In a way, I’m glad to be behind bars, in the relative safety of the CE-certified hamster cage. A few little devils try to prod me with bent javelins and sharpened knitting needles, but they can’t quite get close enough in their dinghies. Over in the red swell, I spot a few familiar faces: Fred West surges past in a speedboat, nearly capsizing Meaty and Fruity Stevie’s clingfilm canoe. Meaty Stevie glares at me with his one mini-meatball eye, clad in a cloak of maggots. Fruity Stevie’s adopted a more sophisticated look: a pistachio green fur coat of mould, and matching slippers.
In one corner of the cage the Death-Cap Mush-Room keeps groaning, full to the brim with penned-in prisoners. Sad, grey faces peer out at me. In the opposite corner, the Wheel of Misfortune has been doused with petrol and set alight, like a giant, deathtrap Catherine Wheel. Glancing over the toiletwaterbowl, I hardly recognise the fat, naked reflection staring back at me. I’ve ballooned to a size 22, and I’m covered in red whip-welts.

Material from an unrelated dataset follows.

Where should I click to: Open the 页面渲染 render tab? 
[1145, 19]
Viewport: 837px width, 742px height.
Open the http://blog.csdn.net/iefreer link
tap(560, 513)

The fat reflection gasps when something makes a shuffle-shuffle sound behind me. I shift my titanic frame ninety degrees as a sinister shadow creeps out from under the Mush-Room. Attached to the end of the shadow is Lucifer the Hamster. I’m taken aback by his height, not to mention his three, sneering heads.
‘What a
naughty girl
you’ve been,’
the heads boom, one after another.
Lucifer hobbles forwards on his hind legs, carrying a long, leather whip. The tip of the whip looks brutal: barbed, with a blob of rainbow-coloured serum on each point. It must be the whip’s fault I’m a size 22. The serum must fuck with your brainwaves somehow. Or your metabolism.
‘I haven’t been that bad,’ I mumble, dry-mouthed. While I used to natter away to Lucifer in the flat, I never imagined I’d have to explain myself to him in Hell. His six red eyes seem to burn with pure malice, as I stand there sheepishly, in his shadow.
‘You must
be here
for a reason,’
the Cerberean hamster bellows, causing the cage bars to rattle. Under his pot belly, I see he’s wearing a red utility belt, with the following items attached: trident, jumbo 15ml syringe, harmonica, flask, megaphone, pot of wax, pocketwatch, TV remote.
‘Might be the, er, Reader’s fault,’ I suggest, though I swear I’m sorry for bringing you back into this.
I can’t stop shaking. There’s a major flaw in the human body, in that it begins to shake and malfunction at times when you most need it to be focused. Fear’s only useful when you’ve got the option to flee your foe – it’s a fucking nuisance when you’re locked in a cage with a gargantuan, fire-breathing rodent.